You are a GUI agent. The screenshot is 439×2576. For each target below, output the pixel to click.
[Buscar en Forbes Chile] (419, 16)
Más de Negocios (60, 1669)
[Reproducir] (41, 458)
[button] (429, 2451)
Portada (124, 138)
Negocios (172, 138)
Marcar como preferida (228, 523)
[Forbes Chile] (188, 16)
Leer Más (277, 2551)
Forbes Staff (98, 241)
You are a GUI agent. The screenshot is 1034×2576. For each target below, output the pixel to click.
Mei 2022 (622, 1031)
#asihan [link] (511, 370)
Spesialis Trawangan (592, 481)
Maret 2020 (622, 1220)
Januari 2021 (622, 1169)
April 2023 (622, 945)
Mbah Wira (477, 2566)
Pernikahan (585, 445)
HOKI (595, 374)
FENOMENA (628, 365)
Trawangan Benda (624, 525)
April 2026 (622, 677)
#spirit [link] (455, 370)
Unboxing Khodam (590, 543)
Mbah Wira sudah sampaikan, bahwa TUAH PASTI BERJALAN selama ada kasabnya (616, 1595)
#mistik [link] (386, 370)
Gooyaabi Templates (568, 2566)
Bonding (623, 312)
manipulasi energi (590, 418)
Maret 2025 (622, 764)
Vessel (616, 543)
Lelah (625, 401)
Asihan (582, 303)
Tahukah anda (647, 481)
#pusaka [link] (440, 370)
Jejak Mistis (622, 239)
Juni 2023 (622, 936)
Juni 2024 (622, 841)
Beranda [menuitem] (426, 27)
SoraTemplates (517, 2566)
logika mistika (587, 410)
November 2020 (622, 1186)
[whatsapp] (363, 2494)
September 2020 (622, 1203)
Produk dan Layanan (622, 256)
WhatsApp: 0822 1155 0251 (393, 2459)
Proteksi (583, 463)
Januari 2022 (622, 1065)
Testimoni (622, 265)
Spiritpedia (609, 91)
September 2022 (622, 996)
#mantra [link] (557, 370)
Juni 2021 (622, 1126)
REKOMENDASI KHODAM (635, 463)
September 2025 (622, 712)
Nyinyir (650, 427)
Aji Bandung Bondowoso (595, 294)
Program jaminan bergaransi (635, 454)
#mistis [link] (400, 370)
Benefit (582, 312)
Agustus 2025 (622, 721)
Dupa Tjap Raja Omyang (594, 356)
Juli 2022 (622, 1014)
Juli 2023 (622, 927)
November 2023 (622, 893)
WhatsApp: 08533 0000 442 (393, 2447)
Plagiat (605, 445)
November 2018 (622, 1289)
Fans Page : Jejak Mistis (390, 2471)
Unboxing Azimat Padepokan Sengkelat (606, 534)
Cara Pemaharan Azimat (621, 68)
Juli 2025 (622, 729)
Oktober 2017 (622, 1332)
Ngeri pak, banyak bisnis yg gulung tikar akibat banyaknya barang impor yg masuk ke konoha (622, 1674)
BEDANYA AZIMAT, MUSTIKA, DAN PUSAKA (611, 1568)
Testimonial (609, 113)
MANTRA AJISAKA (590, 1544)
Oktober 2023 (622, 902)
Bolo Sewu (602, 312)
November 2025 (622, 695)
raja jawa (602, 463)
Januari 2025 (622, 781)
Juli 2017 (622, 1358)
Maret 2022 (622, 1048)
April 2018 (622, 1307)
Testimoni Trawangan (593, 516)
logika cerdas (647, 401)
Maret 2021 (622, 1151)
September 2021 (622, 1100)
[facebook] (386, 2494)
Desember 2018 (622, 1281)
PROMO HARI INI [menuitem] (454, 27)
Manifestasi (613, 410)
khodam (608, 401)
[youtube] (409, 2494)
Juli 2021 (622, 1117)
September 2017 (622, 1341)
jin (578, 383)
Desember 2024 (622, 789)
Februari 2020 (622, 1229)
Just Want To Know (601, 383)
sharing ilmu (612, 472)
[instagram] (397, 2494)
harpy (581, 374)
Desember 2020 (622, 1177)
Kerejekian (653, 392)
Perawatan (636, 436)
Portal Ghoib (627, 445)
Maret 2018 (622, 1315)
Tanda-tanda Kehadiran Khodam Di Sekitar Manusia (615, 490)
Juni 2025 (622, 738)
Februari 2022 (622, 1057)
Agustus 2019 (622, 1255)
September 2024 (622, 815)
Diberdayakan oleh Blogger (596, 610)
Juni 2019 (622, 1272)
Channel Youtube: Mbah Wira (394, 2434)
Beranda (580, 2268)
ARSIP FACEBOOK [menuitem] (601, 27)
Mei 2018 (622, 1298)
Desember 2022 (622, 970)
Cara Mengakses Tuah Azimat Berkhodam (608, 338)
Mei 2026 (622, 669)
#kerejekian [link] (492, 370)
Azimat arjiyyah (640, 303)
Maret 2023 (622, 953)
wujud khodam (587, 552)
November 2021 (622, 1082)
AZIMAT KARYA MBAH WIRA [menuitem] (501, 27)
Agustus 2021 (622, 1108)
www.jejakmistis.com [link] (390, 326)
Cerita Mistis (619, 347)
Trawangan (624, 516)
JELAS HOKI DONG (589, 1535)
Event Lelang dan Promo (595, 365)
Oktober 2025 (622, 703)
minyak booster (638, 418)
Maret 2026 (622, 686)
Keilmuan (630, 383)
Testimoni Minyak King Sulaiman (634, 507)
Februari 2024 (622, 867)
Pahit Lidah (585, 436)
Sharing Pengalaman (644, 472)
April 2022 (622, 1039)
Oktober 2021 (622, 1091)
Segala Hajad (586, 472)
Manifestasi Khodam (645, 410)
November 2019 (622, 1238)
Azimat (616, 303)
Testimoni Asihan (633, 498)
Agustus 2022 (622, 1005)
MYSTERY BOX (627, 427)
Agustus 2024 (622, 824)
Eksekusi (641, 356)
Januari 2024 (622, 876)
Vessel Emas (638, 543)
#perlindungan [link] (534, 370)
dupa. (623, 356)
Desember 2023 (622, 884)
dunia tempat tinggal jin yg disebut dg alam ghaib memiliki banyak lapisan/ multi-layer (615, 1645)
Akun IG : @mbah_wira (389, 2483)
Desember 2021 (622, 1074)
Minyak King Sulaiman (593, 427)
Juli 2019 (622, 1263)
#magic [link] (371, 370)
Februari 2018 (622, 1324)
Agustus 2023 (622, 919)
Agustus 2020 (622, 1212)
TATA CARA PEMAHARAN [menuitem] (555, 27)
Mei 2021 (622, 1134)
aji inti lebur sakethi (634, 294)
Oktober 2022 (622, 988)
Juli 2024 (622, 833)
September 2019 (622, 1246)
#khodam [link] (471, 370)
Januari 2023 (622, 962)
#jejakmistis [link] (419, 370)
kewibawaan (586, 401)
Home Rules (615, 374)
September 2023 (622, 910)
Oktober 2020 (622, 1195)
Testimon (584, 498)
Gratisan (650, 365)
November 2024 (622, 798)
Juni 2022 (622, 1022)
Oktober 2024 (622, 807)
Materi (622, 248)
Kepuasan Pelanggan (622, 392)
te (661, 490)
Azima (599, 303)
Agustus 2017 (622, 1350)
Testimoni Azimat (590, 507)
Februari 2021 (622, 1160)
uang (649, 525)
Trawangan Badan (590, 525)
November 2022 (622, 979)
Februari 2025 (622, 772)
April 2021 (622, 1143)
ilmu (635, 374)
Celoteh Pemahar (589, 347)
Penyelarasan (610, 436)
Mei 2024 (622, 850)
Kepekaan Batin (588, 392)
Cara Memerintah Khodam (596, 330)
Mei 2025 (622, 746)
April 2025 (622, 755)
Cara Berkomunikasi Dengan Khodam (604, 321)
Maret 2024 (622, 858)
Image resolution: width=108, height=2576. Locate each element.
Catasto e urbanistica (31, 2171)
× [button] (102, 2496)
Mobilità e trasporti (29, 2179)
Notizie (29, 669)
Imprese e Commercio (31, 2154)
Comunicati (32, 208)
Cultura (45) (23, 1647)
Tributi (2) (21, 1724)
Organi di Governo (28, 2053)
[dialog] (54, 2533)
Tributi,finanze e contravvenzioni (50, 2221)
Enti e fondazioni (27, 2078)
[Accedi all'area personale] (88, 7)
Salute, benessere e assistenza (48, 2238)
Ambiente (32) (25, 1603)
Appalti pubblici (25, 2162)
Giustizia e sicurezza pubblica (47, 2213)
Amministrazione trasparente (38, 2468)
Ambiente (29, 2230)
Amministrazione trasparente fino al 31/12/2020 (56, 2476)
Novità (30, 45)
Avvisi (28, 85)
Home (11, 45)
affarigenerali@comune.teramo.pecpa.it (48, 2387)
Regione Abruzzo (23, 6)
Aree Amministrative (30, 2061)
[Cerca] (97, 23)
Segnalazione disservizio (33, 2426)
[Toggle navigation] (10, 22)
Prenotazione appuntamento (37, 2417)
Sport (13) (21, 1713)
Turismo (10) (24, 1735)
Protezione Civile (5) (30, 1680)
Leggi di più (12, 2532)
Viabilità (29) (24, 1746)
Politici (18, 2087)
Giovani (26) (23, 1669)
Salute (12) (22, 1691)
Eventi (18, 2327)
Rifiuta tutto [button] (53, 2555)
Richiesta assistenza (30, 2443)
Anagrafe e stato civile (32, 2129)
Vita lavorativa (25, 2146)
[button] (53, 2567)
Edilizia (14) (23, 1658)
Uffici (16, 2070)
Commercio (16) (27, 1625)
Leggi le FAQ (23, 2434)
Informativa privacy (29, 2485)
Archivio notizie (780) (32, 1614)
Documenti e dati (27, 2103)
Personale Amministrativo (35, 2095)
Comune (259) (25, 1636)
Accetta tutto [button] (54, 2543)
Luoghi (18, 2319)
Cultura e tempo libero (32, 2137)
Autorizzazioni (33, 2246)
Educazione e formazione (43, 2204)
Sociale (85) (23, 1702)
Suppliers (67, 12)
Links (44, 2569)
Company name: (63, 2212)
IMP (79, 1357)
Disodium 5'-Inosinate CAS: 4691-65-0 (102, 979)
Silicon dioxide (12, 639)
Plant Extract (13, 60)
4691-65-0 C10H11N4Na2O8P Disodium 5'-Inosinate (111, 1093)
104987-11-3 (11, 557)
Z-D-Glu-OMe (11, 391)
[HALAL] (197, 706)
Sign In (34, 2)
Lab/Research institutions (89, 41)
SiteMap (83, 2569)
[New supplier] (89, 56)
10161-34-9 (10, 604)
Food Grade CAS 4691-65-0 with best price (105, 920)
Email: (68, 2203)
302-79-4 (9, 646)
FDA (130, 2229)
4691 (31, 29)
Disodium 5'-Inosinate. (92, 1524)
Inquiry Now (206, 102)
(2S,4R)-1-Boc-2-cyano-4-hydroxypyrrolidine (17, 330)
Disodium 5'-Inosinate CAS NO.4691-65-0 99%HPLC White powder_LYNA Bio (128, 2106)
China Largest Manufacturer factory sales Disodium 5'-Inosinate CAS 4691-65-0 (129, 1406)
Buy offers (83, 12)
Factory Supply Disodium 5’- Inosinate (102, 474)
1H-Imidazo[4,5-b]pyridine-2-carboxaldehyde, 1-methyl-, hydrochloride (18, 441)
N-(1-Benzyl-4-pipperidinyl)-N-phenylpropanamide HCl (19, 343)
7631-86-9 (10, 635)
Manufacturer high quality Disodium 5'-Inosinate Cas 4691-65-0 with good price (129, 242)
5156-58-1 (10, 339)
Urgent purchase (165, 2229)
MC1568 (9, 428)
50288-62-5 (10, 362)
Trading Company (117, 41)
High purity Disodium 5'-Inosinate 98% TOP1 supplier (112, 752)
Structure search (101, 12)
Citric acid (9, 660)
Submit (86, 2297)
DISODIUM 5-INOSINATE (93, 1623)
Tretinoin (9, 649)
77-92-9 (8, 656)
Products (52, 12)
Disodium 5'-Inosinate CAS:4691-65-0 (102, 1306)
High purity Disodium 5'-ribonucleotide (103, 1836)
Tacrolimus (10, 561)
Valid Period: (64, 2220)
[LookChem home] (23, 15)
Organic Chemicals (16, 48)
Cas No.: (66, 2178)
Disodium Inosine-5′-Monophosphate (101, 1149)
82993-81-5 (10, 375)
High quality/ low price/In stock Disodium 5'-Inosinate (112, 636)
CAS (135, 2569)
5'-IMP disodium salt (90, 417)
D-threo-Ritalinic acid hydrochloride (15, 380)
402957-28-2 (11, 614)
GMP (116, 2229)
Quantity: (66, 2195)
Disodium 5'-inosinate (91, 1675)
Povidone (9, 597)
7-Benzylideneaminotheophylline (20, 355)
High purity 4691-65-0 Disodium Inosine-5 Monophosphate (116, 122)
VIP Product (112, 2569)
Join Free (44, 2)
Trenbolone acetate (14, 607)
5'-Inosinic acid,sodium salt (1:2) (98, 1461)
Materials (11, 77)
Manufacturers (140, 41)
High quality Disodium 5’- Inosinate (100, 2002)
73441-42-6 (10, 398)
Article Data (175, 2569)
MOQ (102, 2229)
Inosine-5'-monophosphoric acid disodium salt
+---+
If a line in the entries above contains the word "September", copy it.

September 2020 (622, 1203)
September 2022 (622, 996)
September 2025 (622, 712)
September 2021 (622, 1100)
September 2017 (622, 1341)
September 2024 (622, 815)
September 2019 (622, 1246)
September 2023 (622, 910)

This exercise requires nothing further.